═════ Document excerpt

B: at B 3 ;; changes the implicit pointer to be at position 3 of the block
    
print B ;; now prints from position 3 without changing the implicit pointer
    
print head B ;; prints from the start of B without changing the implicit pointer
    
B: head B ;; resets the pointer to the start of the block
    
    
    
    
A: at B 3 ;; creates another pointer ....
    
b/3 = a/1 ;; Yes it does!
    
insert a 99 ;; is the same as insert at B 3 99

posted by:   Sunanda       4-Mar-2016/7:02:20-8:00



Brother Damian:
    
1) a block! models the comp sci concept of an array
2) a block! can have 0 to n values
3) an index into a block! is an integer representing "the address" of interest
4) a block! start at index 1
    
Key Idea #1: the RVC stores a value at virtual memory location of the index
>> b: [7 10 2 8 1]
== [7 10 2 8 1]
    
like this in p-code and many languages:
b[1] = 7; b[2] = 10; b[3] = 2; b[4] = 8; b[5] = 1
    
Carl designed REBOL to be syntax sparse / free so you don't access block!(s), aka arrays, like you would in syntax heavy languages.
    
Key Idea #2: Whatever C representation the RVC uses to model a block! structure, it must have a "slot" that keeps an integer to track "the view," i.e., from the current index to the tail. It must have a slot for the current view name.
    
The RVC keeps the entire block! regardless of its view name.
    
Key Idea #3: Whenever you or your "code" (in REBOL, it's really all data, ask Carl), introduce an expression, which the RVC can evaluate to a value, it keeps that on it's memory system (however Carl designed it — heap, stack, whatever).

══════════

- **Written tasks**:
a – Return the passage of the REBOL block discussion exactly as it appears, starting at "print head B" and ending at "Yes it does!".
b – In the REBOL block discussion, at what index does a block! start?
The material after this point comes from a separate source.

═════ Available data

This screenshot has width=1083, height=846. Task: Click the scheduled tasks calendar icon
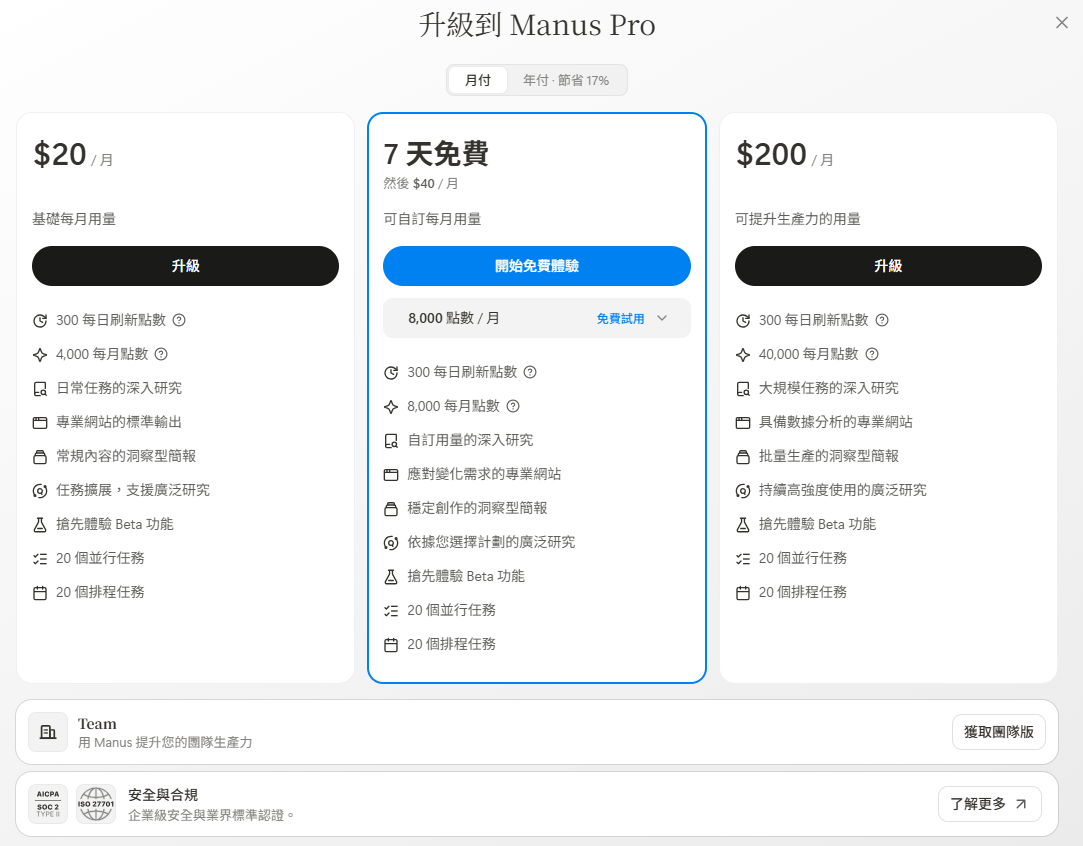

══════════

- **Answers provided**:
a –
print head B ;; prints from the start of B without changing the implicit pointer
    
B: head B ;; resets the pointer to the start of the block
    
    
    
    
A: at B 3 ;; creates another pointer ....
    
b/3 = a/1 ;; Yes it does!

b – A block! starts at index 1.